Diagnosis of hepatitis B virus and hepatitis C virus (HCV) can be difficult in chronic kidney disease (CKD) individuals undergoing hemodialysis, coagulopathy individuals and people living with human immunodeficiency virus (HIV) due to the difficulty of blood sample collection by venipuncture, remote location and lack of health care.

Research motivation

There is no information regarding the performance of electrochemiluminescence (ECLIA) for the detection of hepatitis B virus and HCV markers in dried blood spot (DBS) samples in key populations, such as individuals with coagulopathies, CKD patients and people living with HIV.

Research objectives

To investigate the putative influence of HIV infection as well as pathophysiological alterations in individuals with coagulopathies (hemophilia and von Willebrand disease) or CKD in the performance of optimized ECLIA for the detection of HBsAg, anti-HBc and anti-HCV markers in DBS samples.

Research methods

The ECLIA technique was used for the evaluation of HBsAg, anti-HBc, and anti-HCV tests in DBS samples of CKD individuals undergoing hemodialysis, coagulopathy individuals and people living with HIV.

Research results

HBsAg detection presented sensitivities of 100% among coagulopathy and CKD patients and low sensitivity (85.0%) in people living with HIV. Anti-HBc detection had the best performance in people living with HIV followed by coagulopathy and CKD patients. Anti-HCV detection showed sensitivities above 83.0% in all groups.

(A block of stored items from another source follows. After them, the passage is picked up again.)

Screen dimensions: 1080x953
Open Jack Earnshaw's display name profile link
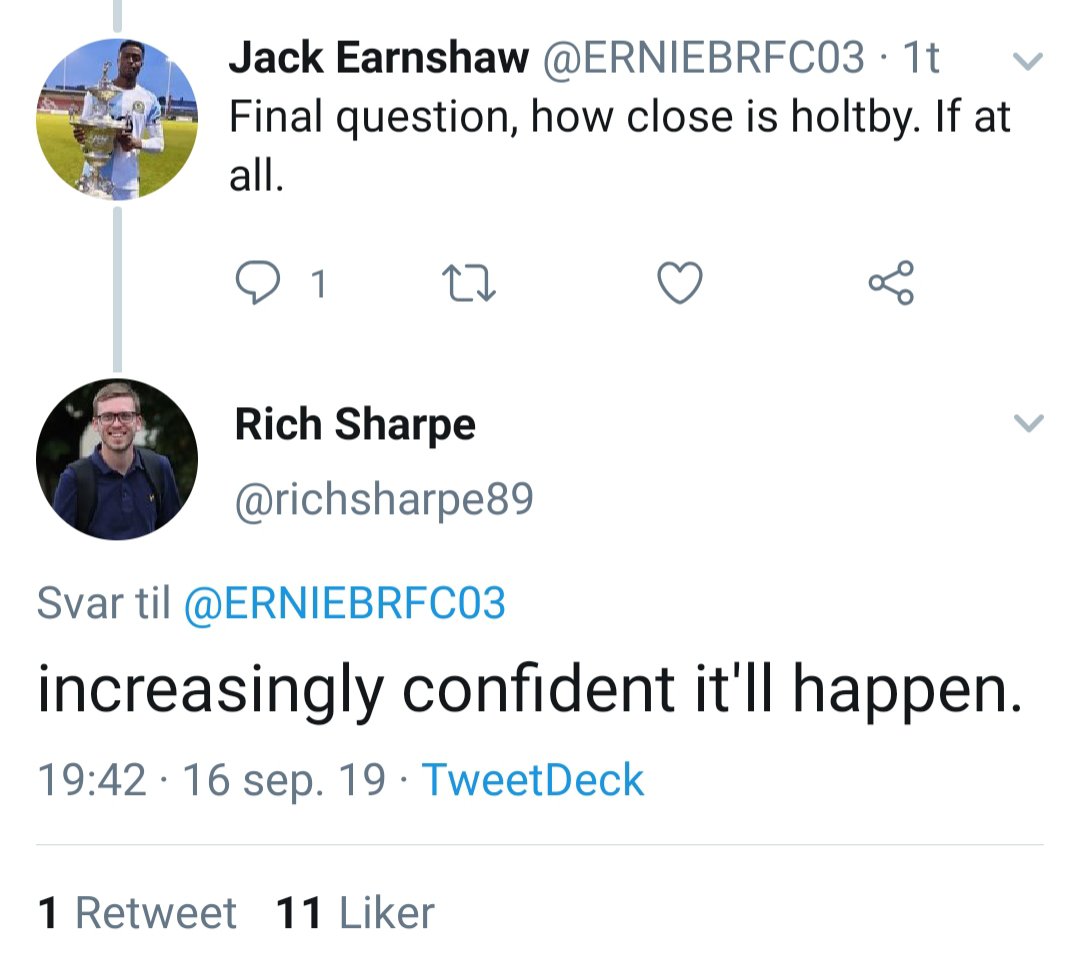pos(378,59)
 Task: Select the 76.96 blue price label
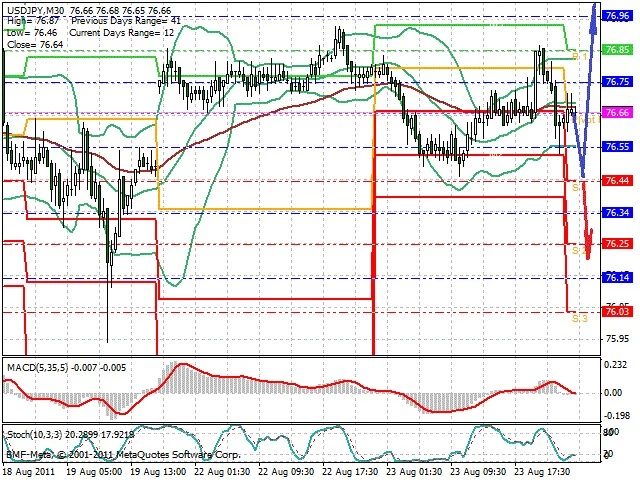617,17
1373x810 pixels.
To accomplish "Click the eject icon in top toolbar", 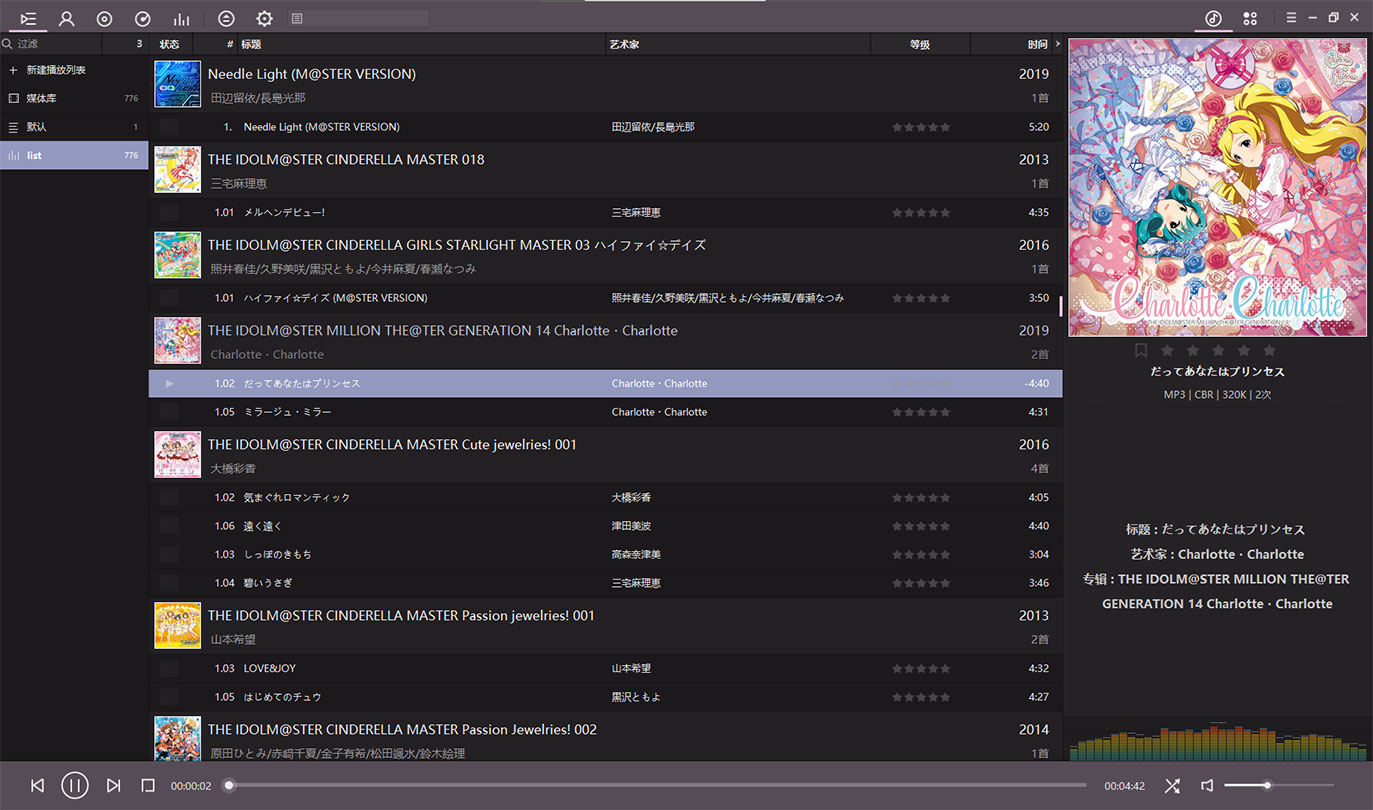I will [x=226, y=18].
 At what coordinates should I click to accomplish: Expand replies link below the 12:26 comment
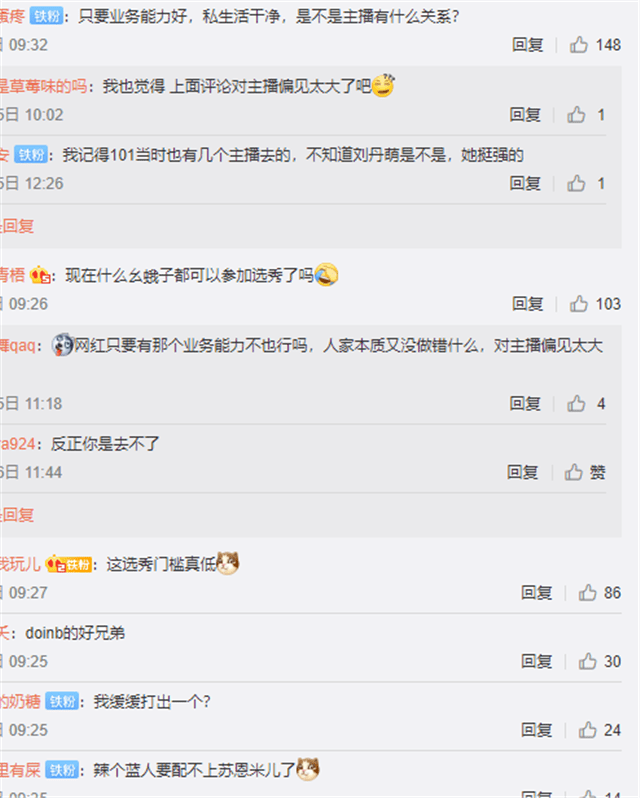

Specificities of these assays varied from 88.9% to 100%. Estimated prevalence was similar among serum and DBS except for the anti-HBc marker.

Research conclusions

This study demonstrated the utility of HBsAg, anti-HBc and anti-HCV detection in DBS using ECLIA in high-risk populations.

Research perspectives

Automated assays such as ECLIA using DBS increases diagnostic speed, generating the diagnosis of many samples at once, which can be important during potential outbreaks in hemotherapy clinics.